> Dataset excerpts:
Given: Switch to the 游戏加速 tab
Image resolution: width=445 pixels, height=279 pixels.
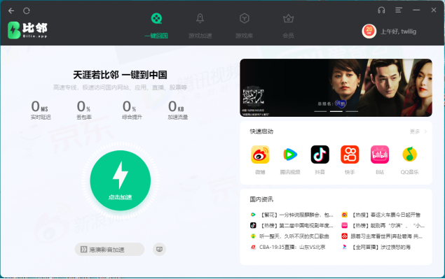Looking at the screenshot, I should coord(200,26).
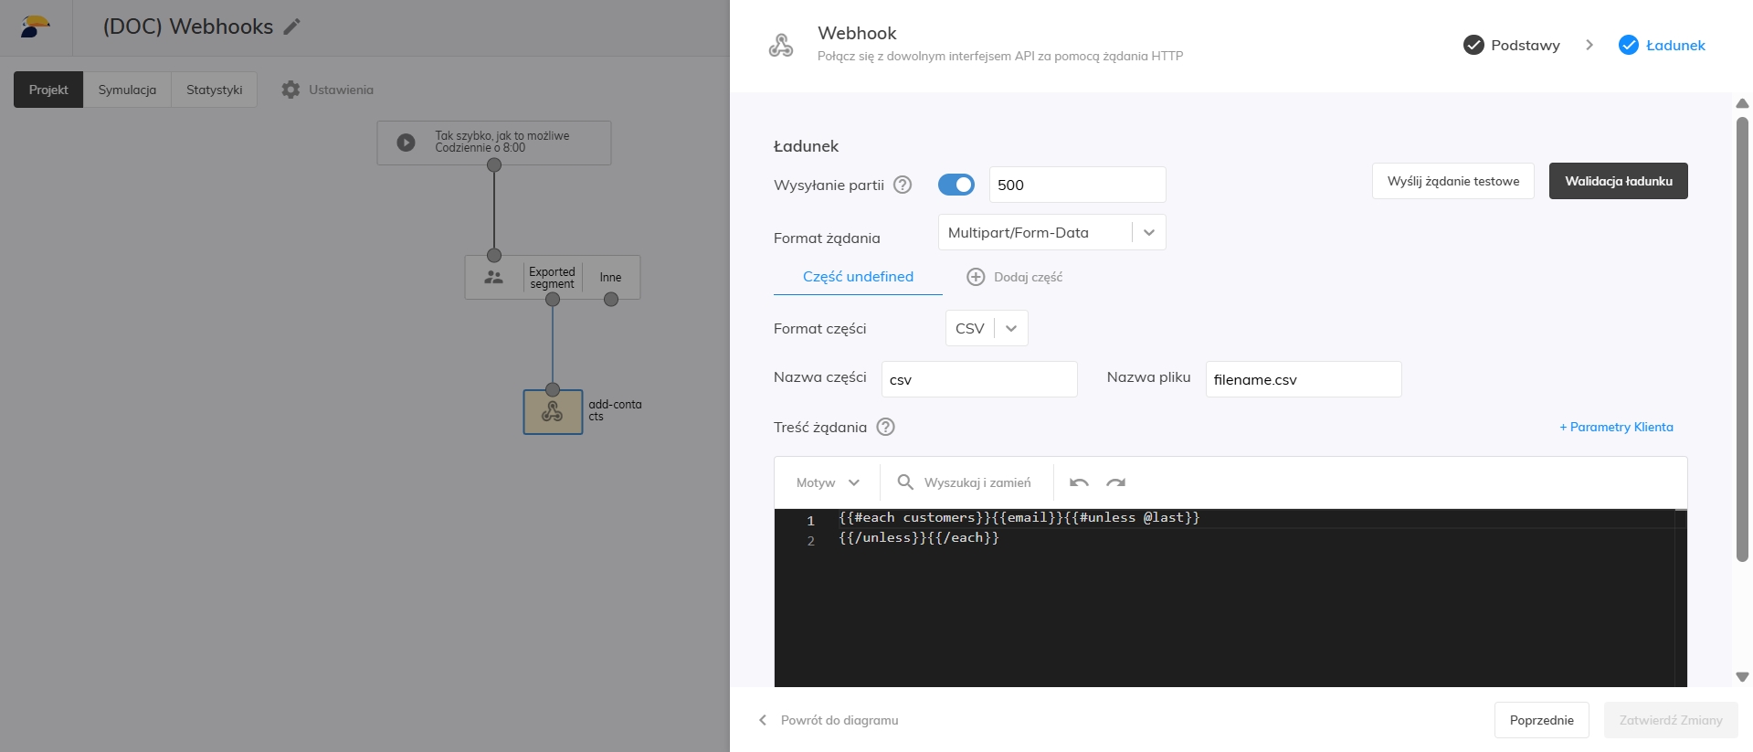
Task: Click the redo arrow in editor toolbar
Action: point(1115,482)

> Your goal:
An exact copy of the whole listing is required, minus the pictures.

> Response below:
Given: Switch to the 游戏加速 tab
Image resolution: width=445 pixels, height=279 pixels.
Looking at the screenshot, I should coord(200,26).
Task: Click the redo arrow in editor toolbar
Action: point(1115,482)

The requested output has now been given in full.